▸ Input for this task

▽

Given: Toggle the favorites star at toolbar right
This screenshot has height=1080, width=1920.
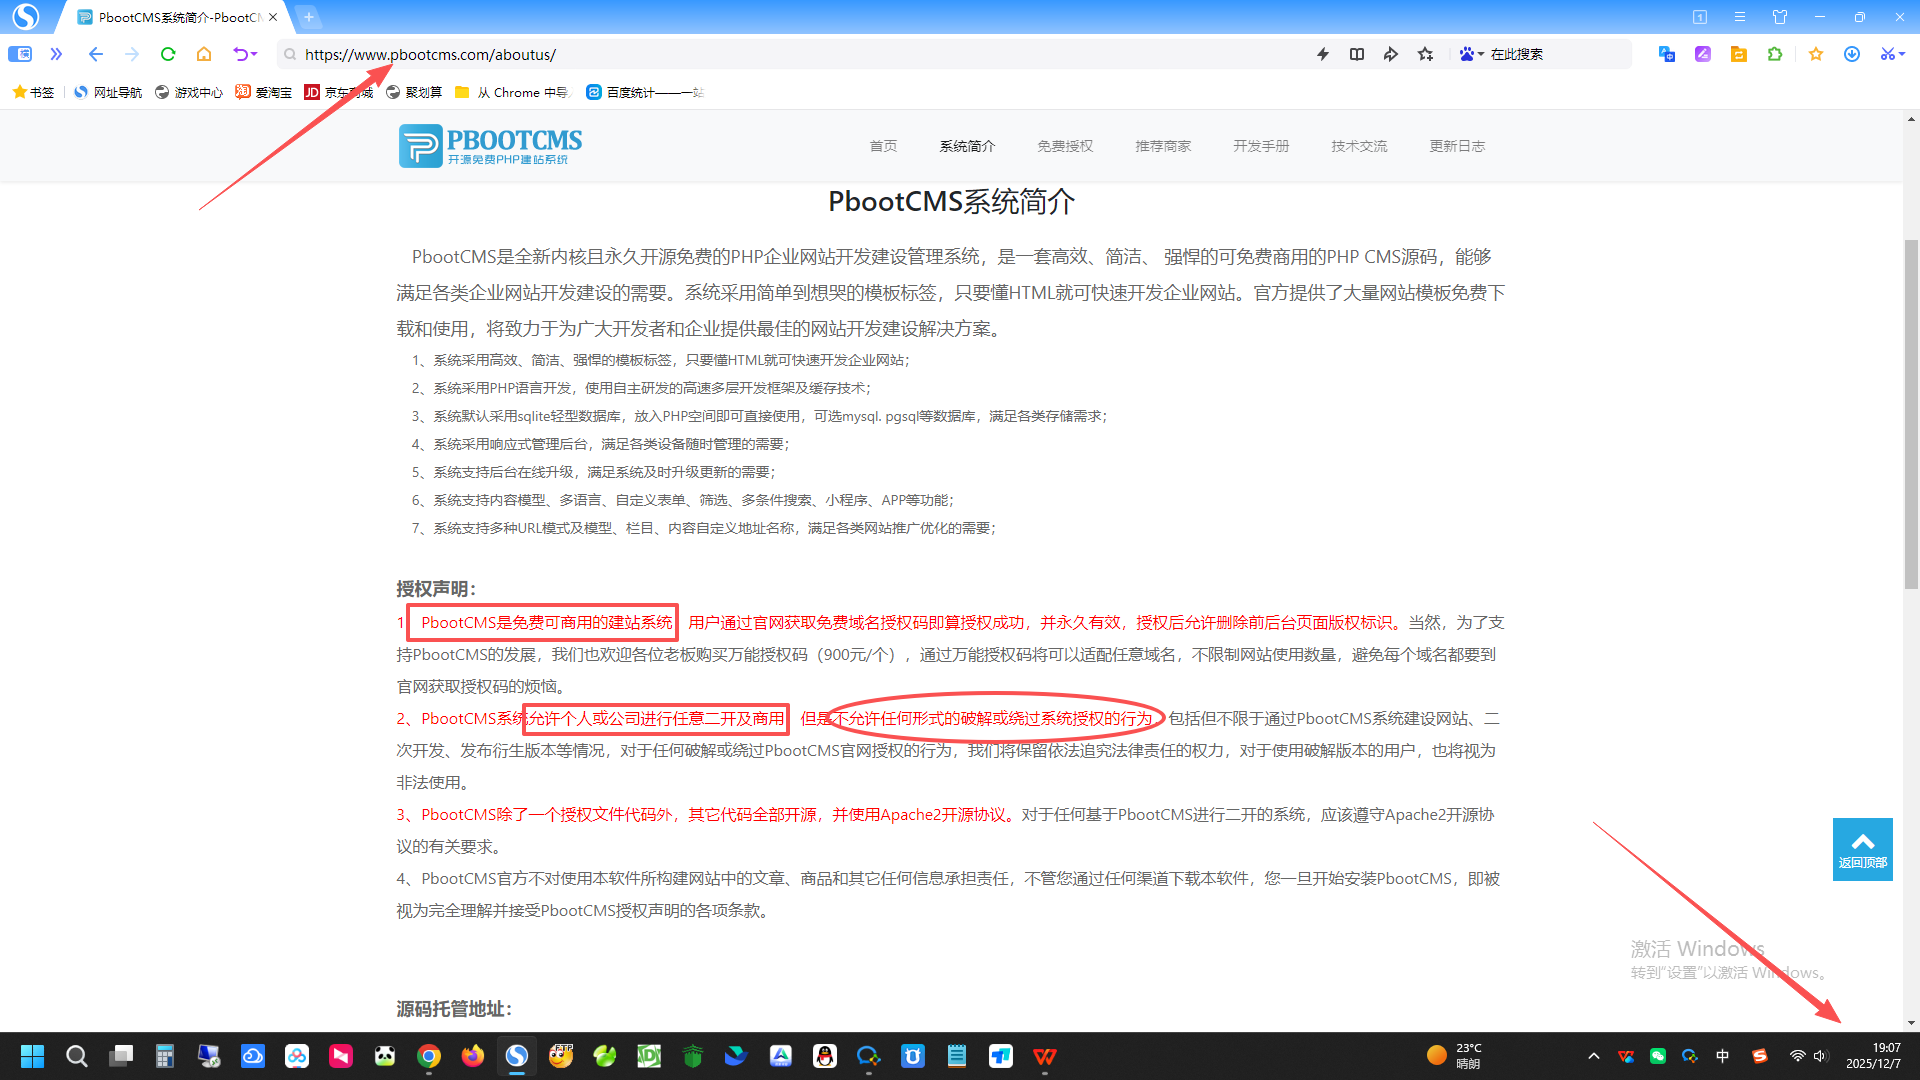Looking at the screenshot, I should (x=1816, y=54).
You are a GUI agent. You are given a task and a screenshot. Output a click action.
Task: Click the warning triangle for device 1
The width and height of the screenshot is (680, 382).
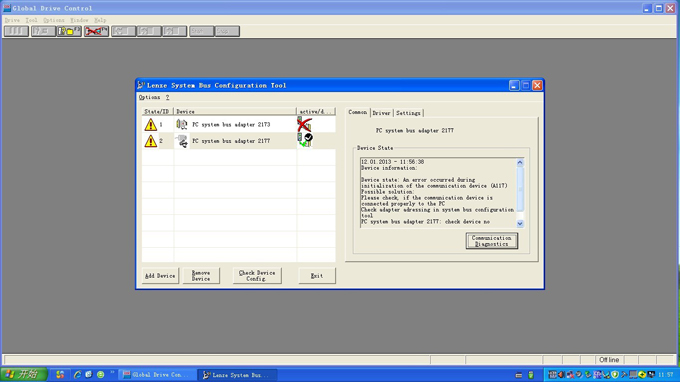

△

▸ Exercise goal
Rewrite the records from the line with "You are a GUI" through the end of the records, substituting "alert icon" for "warning triangle" and keeping everything else the same. Leave the pictures out of your answer.

▸ Solution
You are a GUI agent. You are given a task and a screenshot. Output a click action.
Task: Click the alert icon for device 1
The width and height of the screenshot is (680, 382).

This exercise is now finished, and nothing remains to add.